CPG-based untested code detection, test prioritization, test generation recommendations, runtime coverage import, and hybrid analysis.
Table of Contents¶
- Quick Start
- How It Works
- Architecture
- Intent Detection
- Handler Registry
- Detection Modes
- Heuristic Detection
- Hybrid Detection
- Handlers
- UntestedCodeHandler
- TestGenerationHandler
- TestPriorityHandler
- Impact Analysis
- CPG-Based Recommendations
- Runtime Coverage Import
- Configuration
- CLI Usage
- REST API
- Use Cases
- Example Questions
- Related Scenarios
Quick Start¶
/select 07
How It Works¶
Architecture¶
The test coverage module (src/workflow/scenarios/coverage_handlers/, 13 files) consists of 6 components:
User Query
|
v
CoverageIntentDetector (5 intent types, bilingual)
|
v
HandlerRegistry (priority-ordered dispatch)
|
+---> TestGenerationHandler (priority 5)
| generate test recommendations for specific functions
|
+---> UntestedCodeHandler (priority 10)
| find untested code via heuristic or hybrid detection
|
+---> TestPriorityHandler (priority 20)
| rank untested functions by criticality
|
v
CoverageReportFormatter (bilingual markdown output)
|
v
CallGraphAnalyzer ──> ImpactAnalysis (impact_score, callers, callees)
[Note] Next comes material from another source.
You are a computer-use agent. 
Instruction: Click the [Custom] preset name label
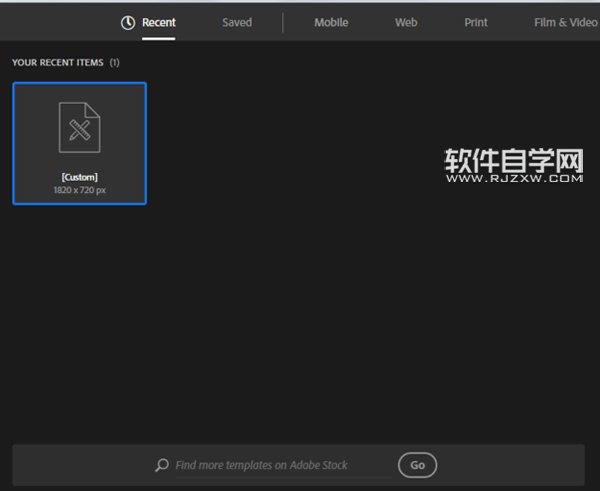point(79,177)
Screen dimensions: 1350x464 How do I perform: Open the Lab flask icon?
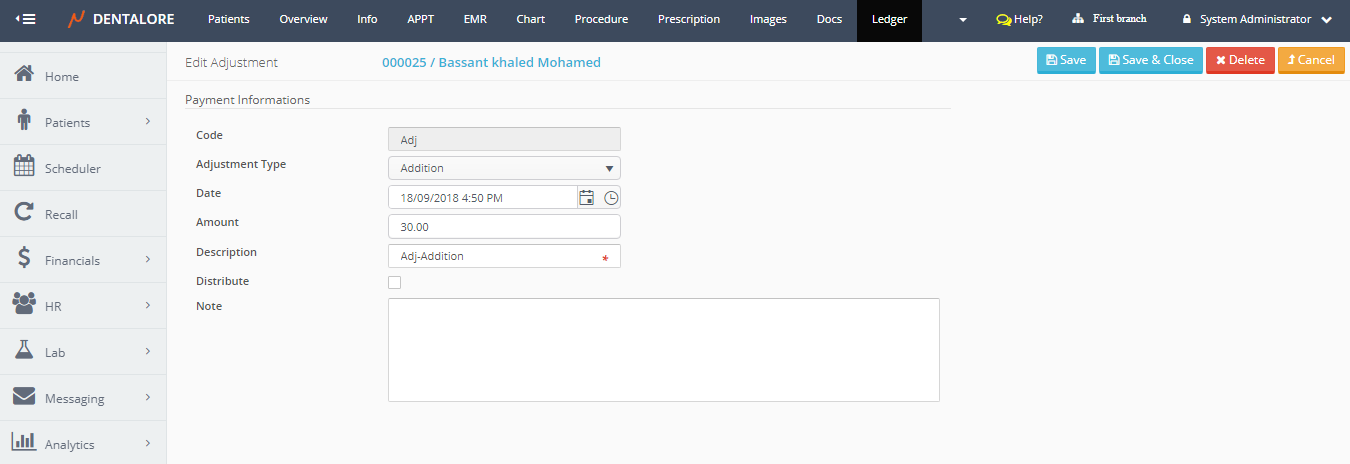point(25,351)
| Component | Module | Purpose |
|---|---|---|
CoverageIntentDetector |
intent_detector.py |
Detect query intent among 5 types with morphological matching |
TestGenerationHandler |
handlers/test_generator.py |
Generate test recommendations for named functions |
UntestedCodeHandler |
handlers/untested.py |
Find untested code (heuristic + hybrid runtime detection) |
TestPriorityHandler |
handlers/priority.py |
Rank untested functions by 4 scoring factors |
CoverageReportFormatter |
formatters/coverage_report.py |
Format reports with FormatterLocalization (EN/RU) |
TestCoverageScanner |
handlers/coverage_scanner.py |
Interface coverage scanning (dual scan: edges_call + file path heuristic) |
Intent Detection¶
CoverageIntentDetector classifies queries into 5 intent types using morphological keyword matching with Cyrillic word boundaries:
| Intent Type | Priority | EN Keywords | RU Keywords |
|---|---|---|---|
test_generation |
5 | generate test, create test, write test, test suite, mutation test, stress test, property-based, chaos engineering | сгенерировать тест, создать тест, написать тест, модульный тест, стресс-тесты, мутационное тестирование |
untested_code_scan |
10 | untested, no test, missing test, not covered, uncovered | непротестированный, без теста, нет тестов, непокрытый |
test_priority |
20 | test priority, should test, critical test, high priority test | приоритет теста, протестировать, критический тест, важный тест |
coverage_gap |
30 | coverage gap, low coverage, coverage report, test coverage | пробел покрытия, низкое покрытие, отчет покрытия, покрытие тестами |
coverage_improvement |
40 | improve coverage, increase coverage, better coverage | улучшить покрытие, увеличить покрытие, повысить покрытие |
Additional extraction:
- _extract_criticality(query) — returns "critical", "high", "medium", or "all"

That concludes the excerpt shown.